Feature-wise associations

It is often more of interest to pinpoint specifically which features are associated with one another, particularly after a global test identifies as significant association between the different omics modalities. Such methods focus on estimating the correlation between pairs, or groups of features, across the omics data sets, as well as regression models with one or more predictors and potential confounders. Though, the correlation structure within molecular profiles can give rise to severe false discovery issues, which the field is recently starting to acknowledge and attempts to remedy with dedicated p-value synthesizing methods (Ghazi et al., 2022). Alternatively, bi-clustering analysis which simultaneously clusters data of both modalities provides an overall view of the associations. Despite concerns regarding reproducibility, this approach is suitable for initial hypothesis generation, and has been used, (e.g., to prioritize under-characterized microbial genes and their products associated with host health) (Ghazi et al., 2022; Zhang et al., 2022b).

Pairwise correlation

Perhaps the most common way to compare and integrate data across modalities is to select a single feature from each data set and compute the pair’s correlation. This is done for all possible pairs, after which clustering of the correlation matrix can help identify sets of co-correlating features. Significance is usually assigned by having a correlation magnitude above some threshold or a p-value below a predefined α. A disadvantage of using sample correlation coefficients is that they often do not fit zero-inflated and heterogeneous data well, as is often the case with omics sequencing data. Specifically, Pearson correlation assumes that the data is normally distributed, is restricted to detecting only linear associations, and is sensitive to outliers. Sample estimators of rank correlations, Spearman’s rho, and Kendall’s tau are known to be biased, meaning that they do not converge to their true values as sample sizes increase, due the number of ties in the data. Additionally, they have a restricted range in the presence of zero-inflation and do not reach the minimum and maximum values of ±1 (Pimentel et al., 2015).

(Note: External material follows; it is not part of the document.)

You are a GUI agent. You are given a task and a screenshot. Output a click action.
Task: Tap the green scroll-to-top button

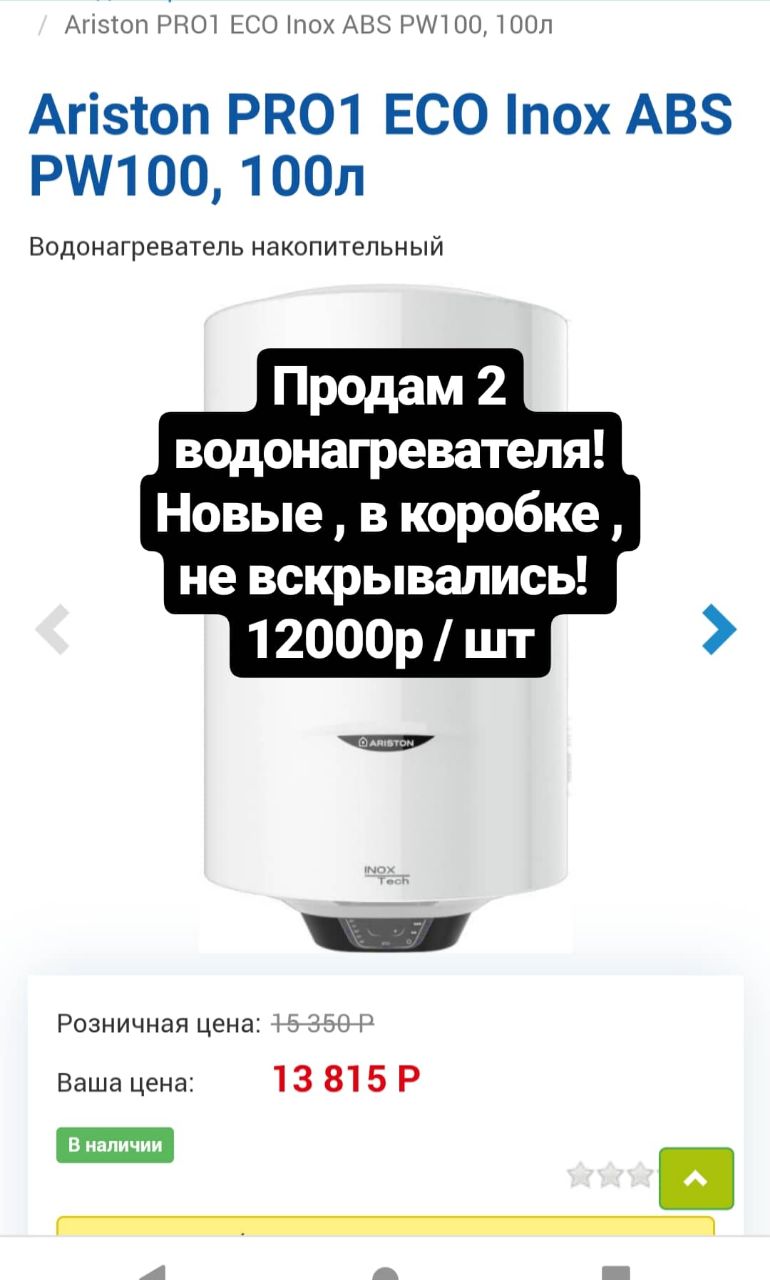tap(696, 1178)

We estimated both Pearson and Spearman’s correlation for all 85,875 and 85,800 pairs at baseline and 6 weeks, respectively. We applied the correlation analysis to the original concentration and relative abundance data. At both time points the majority of Pearson correlations were negative, whereas the Spearman’s correlations were more mixed positive-negative. Given the number of pairs, visualization of such analysis can be noisy and difficult to extract meaningful findings. As such, it common to look at only a subset of the pairs. This can be done by either using only pairs determined to be significant, after multiple comparisons corrections, from tests based upon the correlation estimates or first using a dimensionality reduction or feature selection technique. We chose the latter to illustrate how global association methods can be combined with feature-wise analyses.

Specifically, we used the results from MOFA to further investigate feature-wise associations in a subset of metabolites and microbes. Since MOFA was run on the log/clr-transformed concentrations and abundances, we rerun the correlation analysis on the transformed data. We look at the correlations between the top 20 features contributing to the first factor in each modality. At 6 weeks, we find there are four clusters of microbes and metabolites. Two of these clusters have strong positive correlations and the other two have strong negative correlations between the features within the clusters (Figure 5).

Heatmap of Spearman’s correlation between top metabolites and microbes contributing to the first latent factor identified by multiomics factor analysis (MOFA).

Correlations are calculated using log/clr-transformed data and clusters are identified from hierarchical clustering. There are four distinct microbe-metabolite clusters, two with positive correlations and two with negative correlations. clr, centered log-ratio.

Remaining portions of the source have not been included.